La plupart des musées et des sites historiques accueillent le public toute la semaine, sauf un jour dédié à la maintenance, généralement le lundi. Les mosquées et les églises restent ouvertes chaque jour. Les touristes bénéficiant d’une exemption de confinement le dimanche, les visites restent possibles ce jour-là.

Voyager en transports en commun : le code HES, sésame sanitaire

Pour suivre chaque déplacement et limiter les risques de contagion, la Turquie a mis en place le code Hayat Eve Sığar (HES). Utiliser les transports en commun (bus, métro, tram, ferry) implique de posséder une carte de transport individuelle (comme l’Istanbul Kart) et d’associer à celle-ci un code HES généré en ligne. Pour les trajets interurbains (avion, bus longue distance, ferry), réservation, billet nominatif et code HES sont également requis.

Le formulaire pour obtenir ce code : https://register.health.gov.tr/

Pour associer le code HES à une Istanbul Kart : https://kisisellestirme.istanbulkart.istanbul/

Un dossier complet sur les transports publics à Istanbul est disponible ici : cliquez ici.

Notre accompagnement pour votre séjour

Depuis des années, nous proposons des activités et séjours en Turquie, alternant visites incontournables et excursions hors des sentiers battus, guidées par des conférenciers passionnés. Malgré les nouvelles restrictions, il reste tout à fait possible de découvrir les richesses historiques du pays, sa gastronomie et le sens de l’accueil de ses habitants.

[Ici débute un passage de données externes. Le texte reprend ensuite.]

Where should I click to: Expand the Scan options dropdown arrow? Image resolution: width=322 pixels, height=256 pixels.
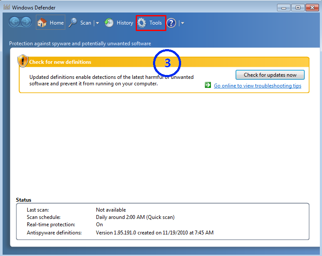point(97,23)
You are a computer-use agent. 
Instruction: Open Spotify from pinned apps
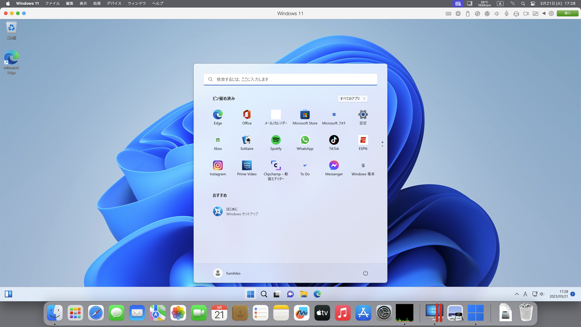276,140
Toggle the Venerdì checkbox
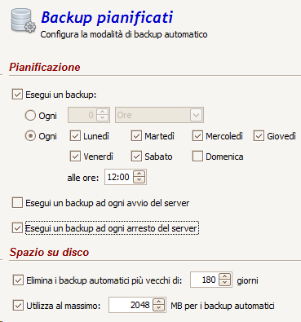 75,157
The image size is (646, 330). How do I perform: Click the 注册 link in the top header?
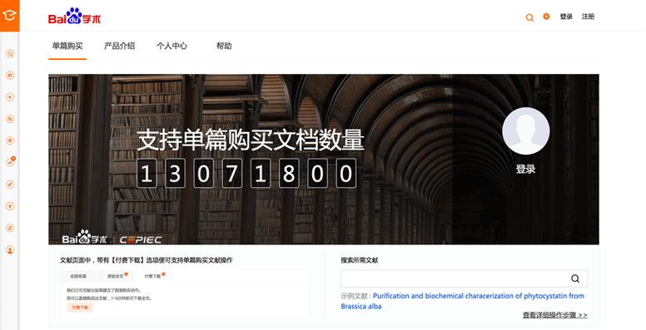pyautogui.click(x=588, y=17)
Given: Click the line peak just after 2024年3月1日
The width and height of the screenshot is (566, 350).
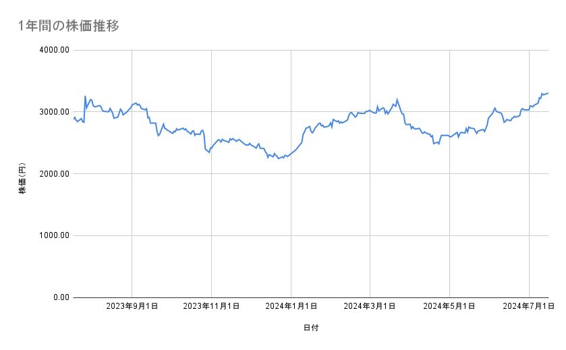Looking at the screenshot, I should (397, 100).
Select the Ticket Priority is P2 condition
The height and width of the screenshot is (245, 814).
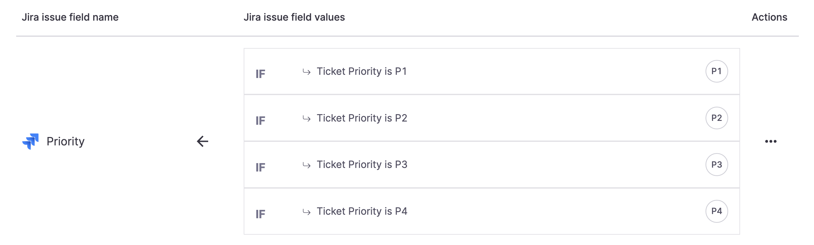[x=362, y=118]
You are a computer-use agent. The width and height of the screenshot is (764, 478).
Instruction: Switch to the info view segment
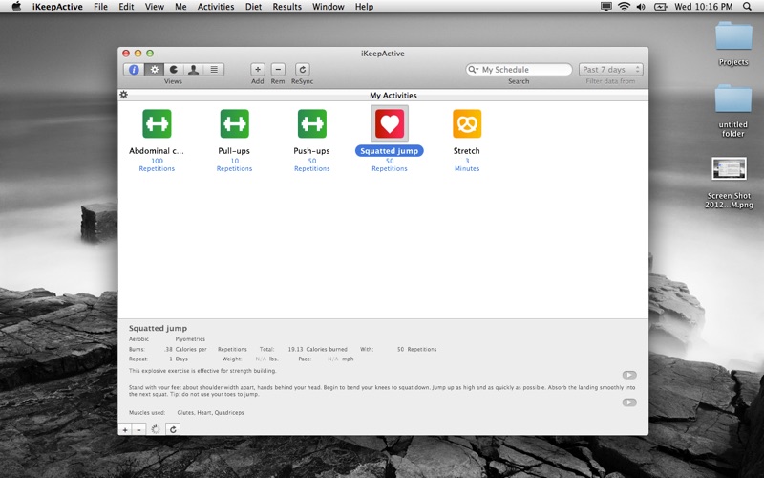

Nous pouvons également vous aider à organiser votre séjour dans un climat serein : transferts aéroport, réservations dans des hôtels et restaurants sélectionnés, service de conciergerie privée sur demande. Pour toute question, n’hésitez pas à nous contacter.

À très bientôt sur les routes de Turquie !

Pour préparer votre voyage, il est judicieux de consulter les sites officiels des consulats et ambassades de votre pays en Turquie. Voici les liens utiles :

  • France : Istanbul.ConsulFrance.org
  • Belgique : turkey.diplomatie.belgium.be
  • Suisse : https://www.eda.admin.ch/countries/turkey/fr/home/representations/ambassade/consulat-general.html
  • Canada : https://www.canadainternational.gc.ca/turkey-turquie/
  • États-Unis : https://tr.usembassy.gov/
  • Royaume-Uni : https://www.gov.uk/world/organisations/british-consulate-general-istanbul

La Turquie vous attend, entre rituels ancestraux et adaptation permanente : une expérience à la fois dépaysante et résolument contemporaine.